來源:https://www.pyimagesearch.com/2018/06/18/face-recognition-with-opencv-python-and-deep-learning/
原文作者有提供原始碼,索取需要購買訂閱專案。
## 前言
今天這個貼文會使用到
* opencv
* python
* deep learning
深度學習式的人臉識別有(1)高準確度(2)快速這兩個特點,可以用在靜態影像與動態影像。
## 用 opencv, python, deep learning 做人臉識別
在這個教程裡,你們會學到如何用 opencv, python, deep learning 做人臉識別。
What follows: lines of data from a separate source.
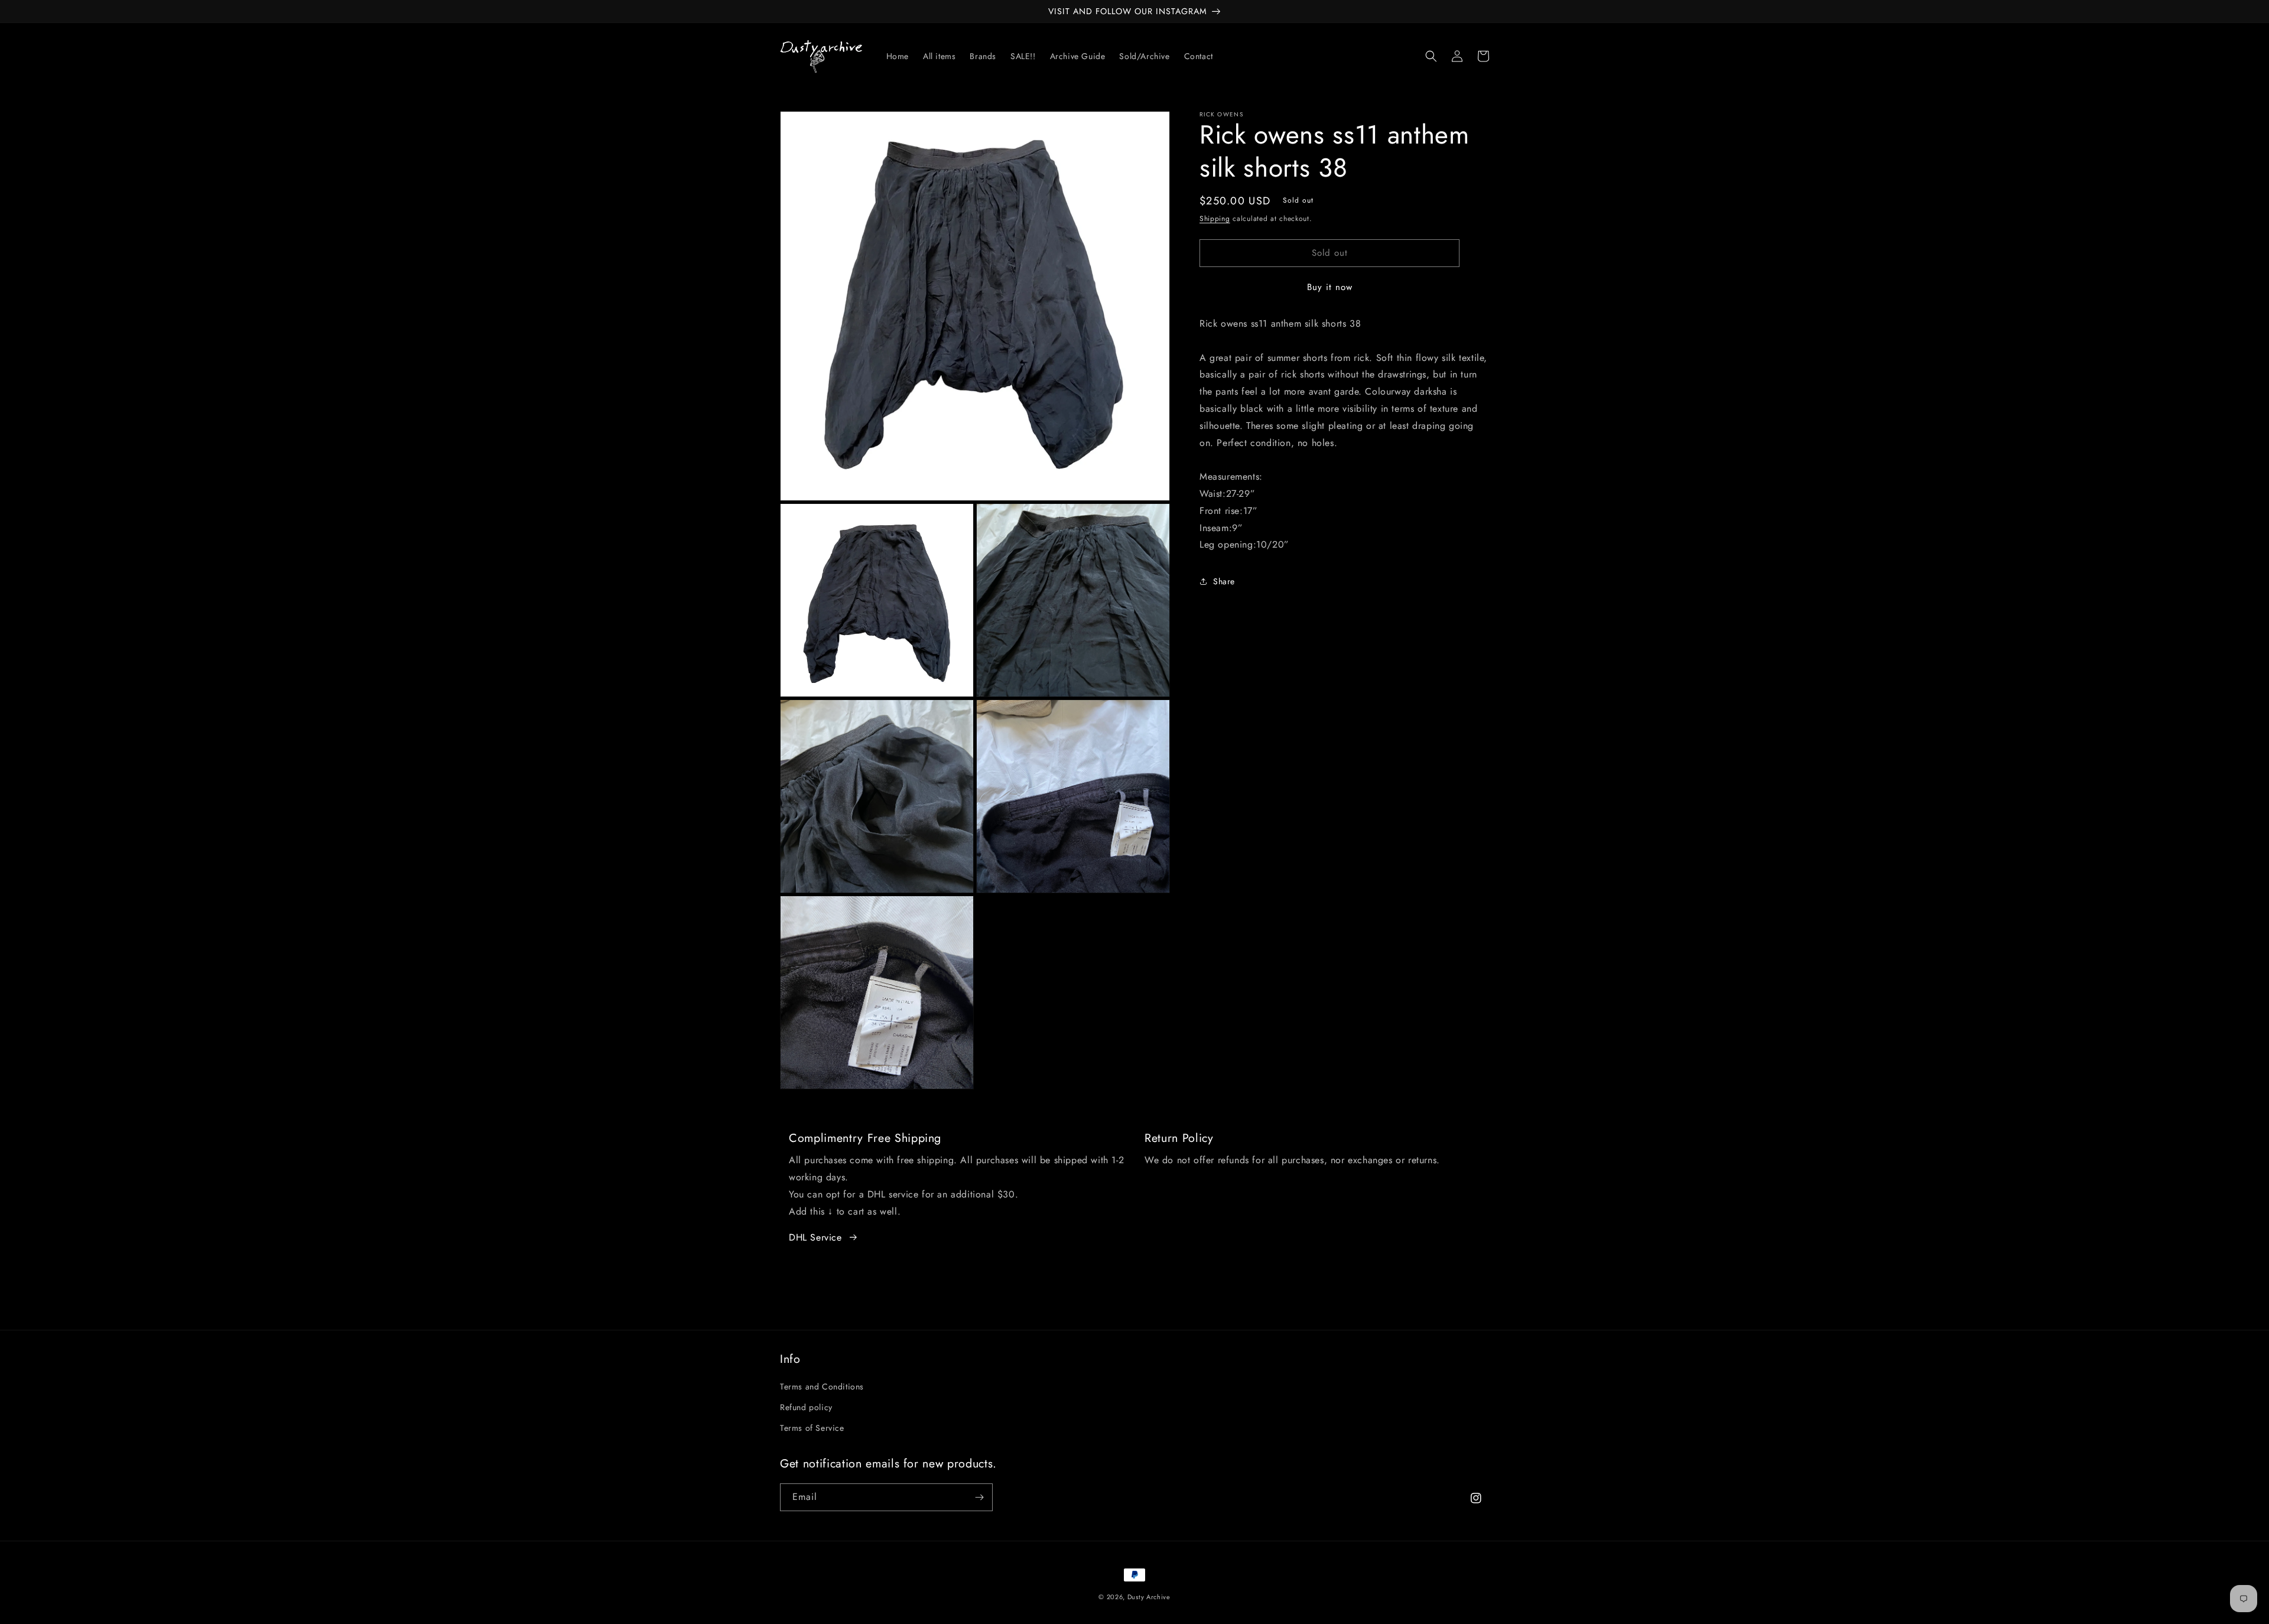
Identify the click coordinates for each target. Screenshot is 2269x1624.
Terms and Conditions (822, 1386)
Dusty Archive (1149, 1597)
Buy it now (1330, 287)
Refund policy (806, 1407)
我們會簡單地討論深度學習式的人臉識別如何運作,包含 "deep metric learning" 的概念。
接下來會安裝所需要的函式庫。
最後會實作適用於靜態影像與動態影像的人臉識別。
最後可發現,我們實作的人臉識別有即時處理的能力。
## 了解深度學習式人臉識別
所以,深度學習與人臉識別是如何做到的?
秘密是 "deep metric learning" 的技術。
如果你曾用過其他的深度學習的技術,一般的做法是:
* 接受一個影像
* 輸出一個 分類/標籤 給那個影像
然而,deep metric learning 不一樣。
deep metric learning 會輸出一個實數的特徵向量。
dlib 這個臉部識別網路,會輸出 128-d 的特徵向量(也就是一串數字有 128 個),該特徵向量就是用來數量化臉部特徵。訓練這個網路使用名叫 triplets 的方式來達成:
* 找三張照片,A人有兩張,
* B人有一張,調整權重讓 B人之間的兩張照片的特徵向量比較近,A人與 B人之間的特徵向量比較遠。
套用到實際例子,有三張照片,一張是 Chad Smith,兩張是 Will Ferrell。
我們的網路會數量化這些臉,為每個臉建立出 128-d 的特徵向量( embedding、quantification)
接下來,一般的想法是調整我們神經網路的權重,讓兩張 Will Ferrell 比較靠近,與 Chad Smith 比較遠。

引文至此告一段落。